Per quanto riguarda Aremu rindineddha, Lomax e Carpitella sospettarono immediatamente che si trattasse in realtà di un canto d'autore immesso nella (e assorbito dalla) tradizione popolare (come precisamente sta avvenendo al Klama di Franco Corlianò): troppo perfetta la sua struttura per farne un componimento di origine autenticamente popolare. Probabilmente, il nome di Giuseppe Aprile come autore del testo non era andato perduto (nel 1954 era morto da soli dieci anni), ma il canto era già divenuto del tutto popolare. La sua melodia si era conservata inalterata, ma il suo autore (il "maestro Costanzo", che pare appartenesse alla banda municipale di Calimera) era stato come respinto nell'oblio. Il fatto è però che il Salento del 1954, quando fu visitato da Lomax e Carpitella, si trovava esattamente alla vigilia, come tante altre aree del meridione d'Italia e non solo, del suo mutamento epocale, dello stravolgimento delle sue strutture sociali; si può dire che Lomax e Carpitella, peraltro del tutto coscienti di questo fatto, abbiano "fatto appena in tempo" a registrare date tradizioni etnomusicali prima che scomparissero attivamente. Quel che viene dopo, non è più "tradizione popolare", ma iniziativa colta e, per così dire, museografica. Un tempo era così, ora non lo è più e non lo sarà mai più. Si registra a futura memoria perché non si può rimettere indietro l'orologio della Storia. Le varie "tradizioni" successive, salentine e di ogni altra parte d'Italia, non appartengono più al dominio della musica e del canto comunitario di una data area, perché le strutture sociali che gli sottindendevano e che lo producevano sono terminate e mutate. Appartengono quindi adesso al dominio della "musica etnica", degli arrangiamenti, delle "riscoperte", delle interpretazioni; in una parola, con tutte le sue contraddittorie e vaste accezioni, al "folklore".

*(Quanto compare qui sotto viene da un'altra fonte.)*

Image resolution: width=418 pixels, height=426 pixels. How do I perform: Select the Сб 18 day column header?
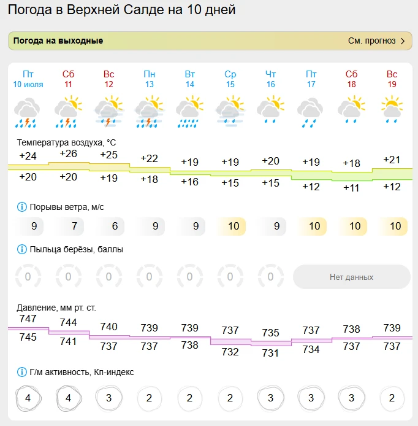tap(352, 79)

Una volta entrato nel folklore, il canto, senz'altro anche per la sua oggettiva bellezza, uscì dal Salento e catturò notorietà; nel 1963 lo ritroviamo addirittura nella colonna sonora di un documentario storico di Corrado Sofia, Le rondinelle del Salento, facente parte di un ciclo intitolato “Puglia magica”, che dalla ricerca musicale di Lomax e Carpitella riprende molto. Da allora, è diventato come il "biglietto da visita" musicale della Grecìa salentina, o meglio di quel che ne resta. L'uso attivo del Griko sta scomparendo nei comuni della Grecìa salentina (restano forse cinque o diecimila parlanti, quasi tutte persone anziane) e, nonostante il Griko sia stato ufficialmente dichiarato lingua minoritaria nell'area, il suo destino sembra purtroppo segnato. Di converso, e come accade invariabilmente in questi casi, nell'area è tutto un fiorire di iniziative culturali, spettacoli, Tarante, tentativi di "salvare" il Griko e quant'altro. Le composizioni musicali giocano naturalmente un ruolo decisivo, come in ogni altra area minoritaria (si vedano ad esempio la Bretagna, l'Irlanda ecc.). Più una lingua muore, e più vi si cantano canzoni appartenenti a una tradizione oramai morta. Il "folklore" è questione di etnomusicologi, di artisti, di "band", di raccolte e di istituti specializzati.